Appeals Court Limits CPUC Rate Reduction Power 

Representing three rural telephone companies, Munger Tolles & Olson attorneys secured an important state appeals court ruling that limits the power of the California Public Utilities Commission to order rate reductions and reaffirms the limited ownership interests utility customers have in utility assets.

In Ponderosa Telephone Company, et al. v. California Public Utilities Commission, Henry Weissmann and Hojoon Hwang’s clients had been ordered by the CPUC to credit to their customers the proceeds of the redemption of Rural Telephone Bank (RTB) stock that the companies had accumulated since the 1970s. The companies borrowed money from the RTB, a federally-chartered entity, to finance the construction of telephone facilities in their rural service areas. As a condition of the loans, the RTB required the companies to purchase RTB stock. In addition, the difference between the RTB’s costs and the interest payments it received were refunded to borrowers in the form of additional stock in the RTB. None of the stock was included in the rate base of Munger Tolles’ clients, and the companies therefore did not earn a return on the stock in the service rates paid by customers. Eventually, the RTB was dissolved and its shares were redeemed.  The CPUC held that customers were entitled to the proceeds of the stock redemption because they paid rates which were then used to repaid the loans. Munger Tolles represented the companies in seeking judicial review of the order in Court of Appeal for the Fifth Appellate District, which held that the CPUC acted unlawfully.
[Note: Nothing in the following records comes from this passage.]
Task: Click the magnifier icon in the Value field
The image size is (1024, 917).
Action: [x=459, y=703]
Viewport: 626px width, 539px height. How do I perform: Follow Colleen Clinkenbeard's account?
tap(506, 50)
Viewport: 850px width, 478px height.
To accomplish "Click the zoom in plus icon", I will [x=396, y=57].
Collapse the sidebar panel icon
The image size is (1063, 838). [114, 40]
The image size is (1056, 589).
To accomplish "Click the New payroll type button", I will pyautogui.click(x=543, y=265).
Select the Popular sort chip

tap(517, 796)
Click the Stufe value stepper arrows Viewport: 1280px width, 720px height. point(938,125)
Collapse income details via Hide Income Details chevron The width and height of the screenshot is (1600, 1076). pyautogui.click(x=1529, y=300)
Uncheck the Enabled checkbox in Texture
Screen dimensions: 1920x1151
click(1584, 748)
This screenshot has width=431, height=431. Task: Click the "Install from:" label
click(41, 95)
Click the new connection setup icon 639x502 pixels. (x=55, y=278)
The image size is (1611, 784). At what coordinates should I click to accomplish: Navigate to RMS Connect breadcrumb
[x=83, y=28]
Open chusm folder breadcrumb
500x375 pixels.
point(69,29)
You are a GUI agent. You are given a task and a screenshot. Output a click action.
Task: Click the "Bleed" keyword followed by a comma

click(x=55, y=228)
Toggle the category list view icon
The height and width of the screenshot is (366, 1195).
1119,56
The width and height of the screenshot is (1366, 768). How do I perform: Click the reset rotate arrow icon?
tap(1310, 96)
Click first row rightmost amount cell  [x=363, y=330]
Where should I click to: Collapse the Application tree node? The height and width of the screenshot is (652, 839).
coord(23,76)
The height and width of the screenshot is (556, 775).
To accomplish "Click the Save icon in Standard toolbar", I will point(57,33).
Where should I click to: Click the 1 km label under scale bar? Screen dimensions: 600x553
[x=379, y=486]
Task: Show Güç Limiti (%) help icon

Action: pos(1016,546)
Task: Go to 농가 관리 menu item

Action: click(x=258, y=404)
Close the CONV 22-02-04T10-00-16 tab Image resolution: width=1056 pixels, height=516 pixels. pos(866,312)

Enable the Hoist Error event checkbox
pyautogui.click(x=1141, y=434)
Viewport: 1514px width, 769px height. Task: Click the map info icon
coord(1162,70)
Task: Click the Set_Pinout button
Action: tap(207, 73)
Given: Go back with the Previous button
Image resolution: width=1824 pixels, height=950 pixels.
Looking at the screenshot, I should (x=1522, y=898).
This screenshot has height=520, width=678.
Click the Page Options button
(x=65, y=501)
The court’s July 5 published opinion is significant in two respects. First, the court reaffirmed the principle that customers do not acquire an ownership interest in utility property simply because it was purchased using money paid in regulated rates. Instead, the utility’s shareholders retain their ownership rights in such property, and the CPUC’s order directing the transfer of those proceeds to customers was therefore an unlawful taking. Second, the court held that the CPUC may not order a rate reduction when an element of cost on which the rates were initially based − here, the companies’ cost of funds − turns out to be lower than forecast because the companies received interest refunds in the form of RTB stock.